Most of us are “chest breathers,” which means that we take shallow breaths, where our stomachs go in, and our shoulders simultaneously rise. This method is an unhealthy way to breathe because it is an inefficient use of oxygen. Chest breathing is common in people who are having panic attacks. As they take shallow breaths they are unable to get the oxygen they need to calm down. By giving the sufferer a paper bag to breathe into they are encouraged to breathe deeply, which reduces panic attacks and anxiety.

How should I breathe?

Watch a sleeping baby breathe and you’ll see that they don’t inhale into their chests. As you look, you will notice their tummy rise and fall in a natural rhythm. Babies are natural born abdominal breathers, and abdominal breathing is correct breathing. Next time you’re in bed, put one hand on your abdomen and the other hand on your chest and see which one rises first as you inhale. I bet it’s your abdomen! I encourage speakers to try to expand their ribcage and keep it expanded. However, before you attempt to do this sit quietly and take notice of how you’re breathing. Be mindful of your ribs and what they are doing, and try to take in every little movement they’re making. When you’re ready, inhale deeply. As you breathe in, try to expand your ribs at the same time. See if you can feel your ribs expanding and your abdomen becoming slightly bloated — this passes as you exhale. As you inhale mentally chant the word “relax,” and when your lungs feel full, hold your breath for a count of five before exhaling. When you exhale, mentally chant the word “release,” and when your lungs are empty, hold the position for three seconds before beginning the process again. By mentally singing these two words you’re helping yourself in two ways:

  1. You’re stopping your mind from wandering off onto stressful topics.
  2. You’re actively telling your body to relax and then release all the stresses you’ve been carrying.
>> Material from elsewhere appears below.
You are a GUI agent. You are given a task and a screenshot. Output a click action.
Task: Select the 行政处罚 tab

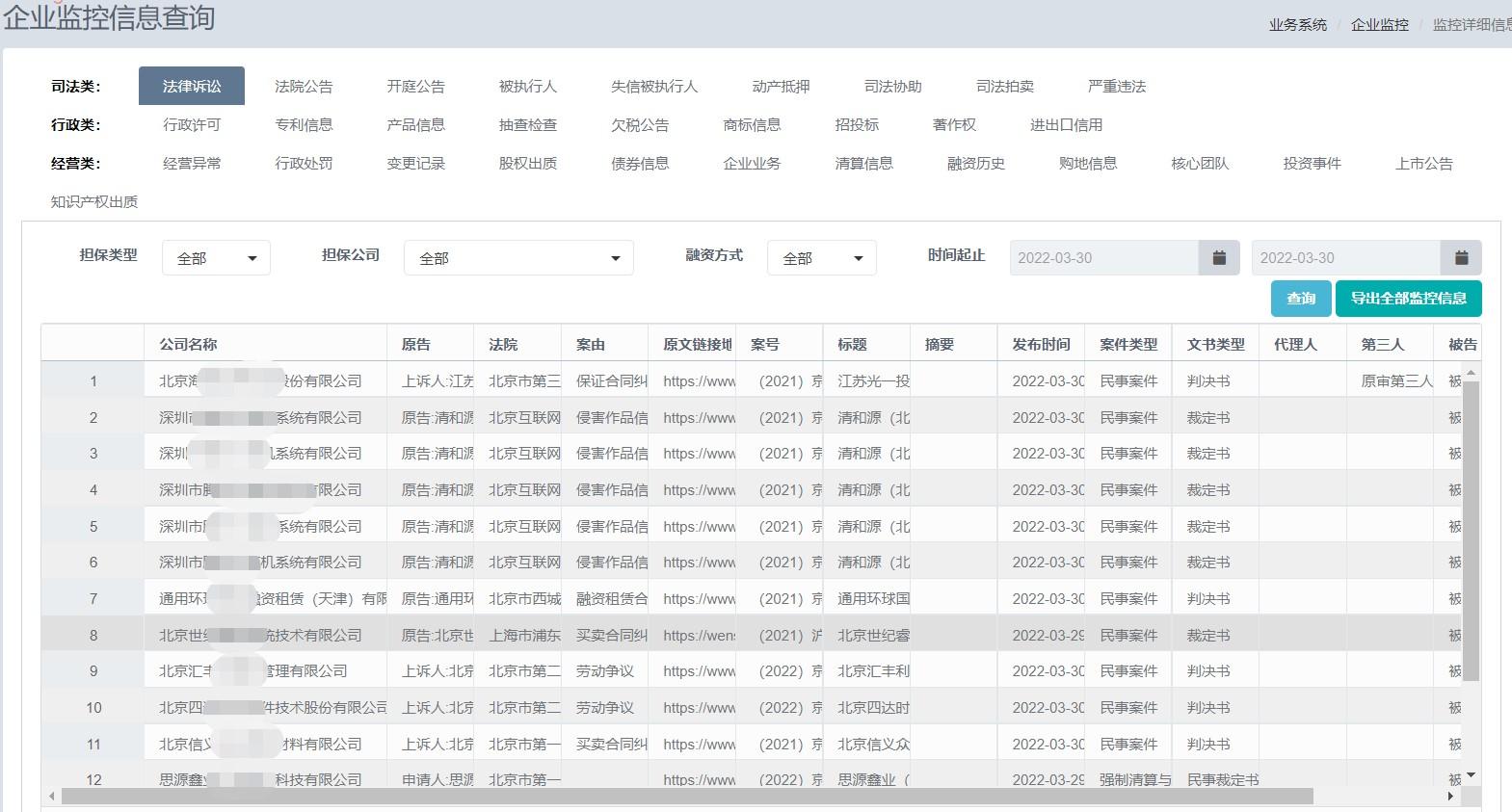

When I give a speech, I keep my ribcage slightly expanded at all times and never let all the air out of my lungs. The reason for this is it can be very distracting for listeners to hear a speaker take a big gulp of air because they’ve used it all up in one sentence. I call this the “shocked breath,” which is the same one we make when seeing something that we find “shocking.”

Focussing your breathing

When you feel you’ve learned how to deep breathe correctly, and are confident that you’re able to do it without distractions, you can use your breathing to enhance your energy to reflect what you would like your audience to feel. To do this, imagine that with every inhalation, your energy is more vibrant and exciting, or calmer and sincere. Whatever you need your energy to do, focus your mind and breathing into it. You’ll be amazed by how wonderful you’ll feel afterward. Happy deep breathing!